--- ASSIGNMENT ---
Reproduce the whole listing that follows, exactly as it stands.
───── PROVIDED DATA ─────
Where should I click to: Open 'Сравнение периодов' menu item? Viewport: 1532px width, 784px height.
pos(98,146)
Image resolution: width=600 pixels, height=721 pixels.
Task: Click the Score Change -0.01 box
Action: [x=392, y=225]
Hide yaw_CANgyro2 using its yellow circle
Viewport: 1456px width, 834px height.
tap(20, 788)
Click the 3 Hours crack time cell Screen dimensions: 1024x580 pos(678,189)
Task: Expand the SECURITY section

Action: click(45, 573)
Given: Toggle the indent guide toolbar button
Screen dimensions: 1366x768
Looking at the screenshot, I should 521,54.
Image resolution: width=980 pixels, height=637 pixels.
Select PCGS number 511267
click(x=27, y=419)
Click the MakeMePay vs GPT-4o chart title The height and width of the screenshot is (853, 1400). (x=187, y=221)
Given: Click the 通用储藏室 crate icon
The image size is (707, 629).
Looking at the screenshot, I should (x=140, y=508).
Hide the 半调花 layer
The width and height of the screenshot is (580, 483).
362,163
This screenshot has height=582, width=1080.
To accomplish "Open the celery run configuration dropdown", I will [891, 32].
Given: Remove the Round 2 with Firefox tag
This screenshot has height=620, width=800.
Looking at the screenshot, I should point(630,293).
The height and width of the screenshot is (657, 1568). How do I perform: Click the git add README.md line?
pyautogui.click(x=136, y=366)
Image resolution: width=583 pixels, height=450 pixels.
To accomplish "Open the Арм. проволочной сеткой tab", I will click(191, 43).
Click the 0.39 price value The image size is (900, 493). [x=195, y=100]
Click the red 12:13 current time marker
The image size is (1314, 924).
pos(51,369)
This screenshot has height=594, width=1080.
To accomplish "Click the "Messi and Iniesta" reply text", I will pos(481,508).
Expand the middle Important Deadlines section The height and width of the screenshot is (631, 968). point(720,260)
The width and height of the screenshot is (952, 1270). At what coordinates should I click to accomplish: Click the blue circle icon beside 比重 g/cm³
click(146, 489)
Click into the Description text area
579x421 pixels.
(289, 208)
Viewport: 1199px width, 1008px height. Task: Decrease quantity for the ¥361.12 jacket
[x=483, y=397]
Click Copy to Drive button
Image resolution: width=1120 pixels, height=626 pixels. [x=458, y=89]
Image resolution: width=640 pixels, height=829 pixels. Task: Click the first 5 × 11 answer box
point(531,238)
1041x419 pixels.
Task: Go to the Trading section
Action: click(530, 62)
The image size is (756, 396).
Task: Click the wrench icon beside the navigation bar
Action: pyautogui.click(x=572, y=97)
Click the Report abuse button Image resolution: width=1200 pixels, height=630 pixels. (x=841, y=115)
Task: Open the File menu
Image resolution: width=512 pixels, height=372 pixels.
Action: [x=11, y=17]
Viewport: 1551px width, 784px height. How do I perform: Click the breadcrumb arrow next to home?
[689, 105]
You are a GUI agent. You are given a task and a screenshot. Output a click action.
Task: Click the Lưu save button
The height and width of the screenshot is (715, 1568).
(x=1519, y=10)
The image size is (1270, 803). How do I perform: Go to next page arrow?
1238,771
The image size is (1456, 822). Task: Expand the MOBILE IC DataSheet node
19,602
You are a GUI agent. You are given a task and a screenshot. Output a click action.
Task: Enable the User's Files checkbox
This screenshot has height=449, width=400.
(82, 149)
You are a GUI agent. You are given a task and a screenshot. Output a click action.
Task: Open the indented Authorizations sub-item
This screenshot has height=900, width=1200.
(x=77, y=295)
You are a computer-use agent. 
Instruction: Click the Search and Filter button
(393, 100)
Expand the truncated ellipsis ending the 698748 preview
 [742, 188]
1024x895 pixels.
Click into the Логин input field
─────
--- SOLUTION ---
Where should I click to: Open 'Сравнение периодов' menu item? Viewport: 1532px width, 784px height.
pos(98,146)
Image resolution: width=600 pixels, height=721 pixels.
Task: Click the Score Change -0.01 box
Action: [x=392, y=225]
Hide yaw_CANgyro2 using its yellow circle
Viewport: 1456px width, 834px height.
tap(20, 788)
Click the 3 Hours crack time cell Screen dimensions: 1024x580 pos(678,189)
Task: Expand the SECURITY section

Action: click(45, 573)
Given: Toggle the indent guide toolbar button
Screen dimensions: 1366x768
Looking at the screenshot, I should 521,54.
Image resolution: width=980 pixels, height=637 pixels.
Select PCGS number 511267
click(x=27, y=419)
Click the MakeMePay vs GPT-4o chart title The height and width of the screenshot is (853, 1400). (x=187, y=221)
Given: Click the 通用储藏室 crate icon
The image size is (707, 629).
Looking at the screenshot, I should (x=140, y=508).
Hide the 半调花 layer
The width and height of the screenshot is (580, 483).
362,163
This screenshot has height=582, width=1080.
To accomplish "Open the celery run configuration dropdown", I will [891, 32].
Given: Remove the Round 2 with Firefox tag
This screenshot has height=620, width=800.
Looking at the screenshot, I should point(630,293).
The height and width of the screenshot is (657, 1568). How do I perform: Click the git add README.md line?
pyautogui.click(x=136, y=366)
Image resolution: width=583 pixels, height=450 pixels.
To accomplish "Open the Арм. проволочной сеткой tab", I will click(191, 43).
Click the 0.39 price value The image size is (900, 493). [x=195, y=100]
Click the red 12:13 current time marker
The image size is (1314, 924).
pos(51,369)
This screenshot has height=594, width=1080.
To accomplish "Click the "Messi and Iniesta" reply text", I will pos(481,508).
Expand the middle Important Deadlines section The height and width of the screenshot is (631, 968). point(720,260)
The width and height of the screenshot is (952, 1270). At what coordinates should I click to accomplish: Click the blue circle icon beside 比重 g/cm³
click(146, 489)
Click into the Description text area
579x421 pixels.
(289, 208)
Viewport: 1199px width, 1008px height. Task: Decrease quantity for the ¥361.12 jacket
[x=483, y=397]
Click Copy to Drive button
Image resolution: width=1120 pixels, height=626 pixels. [x=458, y=89]
Image resolution: width=640 pixels, height=829 pixels. Task: Click the first 5 × 11 answer box
point(531,238)
1041x419 pixels.
Task: Go to the Trading section
Action: click(530, 62)
The image size is (756, 396).
Task: Click the wrench icon beside the navigation bar
Action: pyautogui.click(x=572, y=97)
Click the Report abuse button Image resolution: width=1200 pixels, height=630 pixels. (x=841, y=115)
Task: Open the File menu
Image resolution: width=512 pixels, height=372 pixels.
Action: [x=11, y=17]
Viewport: 1551px width, 784px height. How do I perform: Click the breadcrumb arrow next to home?
[689, 105]
You are a GUI agent. You are given a task and a screenshot. Output a click action.
Task: Click the Lưu save button
The height and width of the screenshot is (715, 1568).
(x=1519, y=10)
The image size is (1270, 803). How do I perform: Go to next page arrow?
1238,771
The image size is (1456, 822). Task: Expand the MOBILE IC DataSheet node
19,602
You are a GUI agent. You are given a task and a screenshot. Output a click action.
Task: Enable the User's Files checkbox
This screenshot has height=449, width=400.
(82, 149)
You are a GUI agent. You are given a task and a screenshot. Output a click action.
Task: Open the indented Authorizations sub-item
This screenshot has height=900, width=1200.
(x=77, y=295)
You are a computer-use agent. 
Instruction: Click the Search and Filter button
(393, 100)
Expand the truncated ellipsis ending the 698748 preview
 [742, 188]
1024x895 pixels.
Click into the Логин input field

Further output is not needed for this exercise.